* [Work instructions]: Copy the stretch from the start of the records through the line containing "Action: pyautogui.click(x=183, y=124)", swapping "hamburger" for "navigation" and leaving everything else unchanged.
# Items start
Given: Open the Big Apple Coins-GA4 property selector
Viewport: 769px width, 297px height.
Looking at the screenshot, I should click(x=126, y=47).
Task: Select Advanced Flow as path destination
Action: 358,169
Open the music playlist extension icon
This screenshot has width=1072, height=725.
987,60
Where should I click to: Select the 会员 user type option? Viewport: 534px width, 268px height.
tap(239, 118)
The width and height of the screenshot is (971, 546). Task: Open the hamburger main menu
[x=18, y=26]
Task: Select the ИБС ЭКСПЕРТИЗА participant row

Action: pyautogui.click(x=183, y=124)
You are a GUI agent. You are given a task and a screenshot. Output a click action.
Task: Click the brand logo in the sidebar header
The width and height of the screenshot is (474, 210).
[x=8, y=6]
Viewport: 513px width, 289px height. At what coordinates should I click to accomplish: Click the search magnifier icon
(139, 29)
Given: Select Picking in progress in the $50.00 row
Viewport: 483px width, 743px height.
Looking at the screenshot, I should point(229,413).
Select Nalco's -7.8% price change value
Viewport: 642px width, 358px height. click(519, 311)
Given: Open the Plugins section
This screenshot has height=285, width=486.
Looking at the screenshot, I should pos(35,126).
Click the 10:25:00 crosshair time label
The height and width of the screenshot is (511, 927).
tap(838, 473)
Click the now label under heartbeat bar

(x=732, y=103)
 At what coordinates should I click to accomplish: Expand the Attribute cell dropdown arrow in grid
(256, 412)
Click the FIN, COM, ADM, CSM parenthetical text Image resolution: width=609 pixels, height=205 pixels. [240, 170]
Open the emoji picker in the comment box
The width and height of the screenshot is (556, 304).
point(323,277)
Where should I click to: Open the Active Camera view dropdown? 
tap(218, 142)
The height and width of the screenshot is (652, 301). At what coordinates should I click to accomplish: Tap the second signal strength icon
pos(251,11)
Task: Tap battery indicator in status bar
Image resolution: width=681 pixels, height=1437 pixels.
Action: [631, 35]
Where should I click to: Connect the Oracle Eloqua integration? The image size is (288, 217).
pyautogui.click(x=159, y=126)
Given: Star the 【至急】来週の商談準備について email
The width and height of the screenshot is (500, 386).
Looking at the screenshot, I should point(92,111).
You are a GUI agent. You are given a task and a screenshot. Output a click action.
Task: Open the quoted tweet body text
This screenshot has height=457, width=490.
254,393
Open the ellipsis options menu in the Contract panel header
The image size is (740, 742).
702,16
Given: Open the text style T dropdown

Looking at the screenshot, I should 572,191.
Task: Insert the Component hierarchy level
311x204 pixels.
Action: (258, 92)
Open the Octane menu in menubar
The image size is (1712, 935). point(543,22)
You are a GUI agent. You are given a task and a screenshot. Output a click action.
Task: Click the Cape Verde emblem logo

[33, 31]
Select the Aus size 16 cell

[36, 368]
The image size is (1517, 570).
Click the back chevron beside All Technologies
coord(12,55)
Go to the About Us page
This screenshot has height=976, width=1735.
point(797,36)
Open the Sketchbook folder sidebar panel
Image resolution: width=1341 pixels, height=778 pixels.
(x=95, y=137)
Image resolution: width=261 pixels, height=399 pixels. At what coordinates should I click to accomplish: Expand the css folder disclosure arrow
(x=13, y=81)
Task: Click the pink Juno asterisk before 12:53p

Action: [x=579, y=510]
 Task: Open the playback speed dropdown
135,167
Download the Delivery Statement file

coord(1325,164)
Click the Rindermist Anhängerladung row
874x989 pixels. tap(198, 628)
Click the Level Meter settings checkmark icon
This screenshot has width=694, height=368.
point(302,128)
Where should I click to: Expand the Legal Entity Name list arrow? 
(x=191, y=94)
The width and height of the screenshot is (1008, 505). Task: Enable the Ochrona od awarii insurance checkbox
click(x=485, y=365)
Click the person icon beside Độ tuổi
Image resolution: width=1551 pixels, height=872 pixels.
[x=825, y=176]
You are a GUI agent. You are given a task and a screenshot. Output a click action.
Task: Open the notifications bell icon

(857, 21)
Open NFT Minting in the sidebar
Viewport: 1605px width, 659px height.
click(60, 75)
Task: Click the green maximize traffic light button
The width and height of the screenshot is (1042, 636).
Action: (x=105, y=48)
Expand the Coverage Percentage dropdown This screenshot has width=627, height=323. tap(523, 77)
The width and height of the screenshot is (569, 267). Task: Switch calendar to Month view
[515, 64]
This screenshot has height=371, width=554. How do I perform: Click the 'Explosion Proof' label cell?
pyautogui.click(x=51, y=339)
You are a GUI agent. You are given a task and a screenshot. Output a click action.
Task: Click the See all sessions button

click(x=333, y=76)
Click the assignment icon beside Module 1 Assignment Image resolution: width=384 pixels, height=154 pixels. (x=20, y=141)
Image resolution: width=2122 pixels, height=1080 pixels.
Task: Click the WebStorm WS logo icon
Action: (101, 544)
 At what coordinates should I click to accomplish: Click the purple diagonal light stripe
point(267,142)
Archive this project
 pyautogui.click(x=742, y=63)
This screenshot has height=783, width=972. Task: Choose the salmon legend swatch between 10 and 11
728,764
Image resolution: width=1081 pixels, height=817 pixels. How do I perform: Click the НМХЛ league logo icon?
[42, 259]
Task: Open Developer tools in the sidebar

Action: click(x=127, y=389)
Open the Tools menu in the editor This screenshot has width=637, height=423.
# Items end
* [Exercise response]:
Given: Open the Big Apple Coins-GA4 property selector
Viewport: 769px width, 297px height.
Looking at the screenshot, I should click(x=126, y=47).
Task: Select Advanced Flow as path destination
Action: 358,169
Open the music playlist extension icon
This screenshot has width=1072, height=725.
987,60
Where should I click to: Select the 会员 user type option? Viewport: 534px width, 268px height.
tap(239, 118)
The width and height of the screenshot is (971, 546). Task: Open the navigation main menu
[x=18, y=26]
Task: Select the ИБС ЭКСПЕРТИЗА participant row

Action: pyautogui.click(x=183, y=124)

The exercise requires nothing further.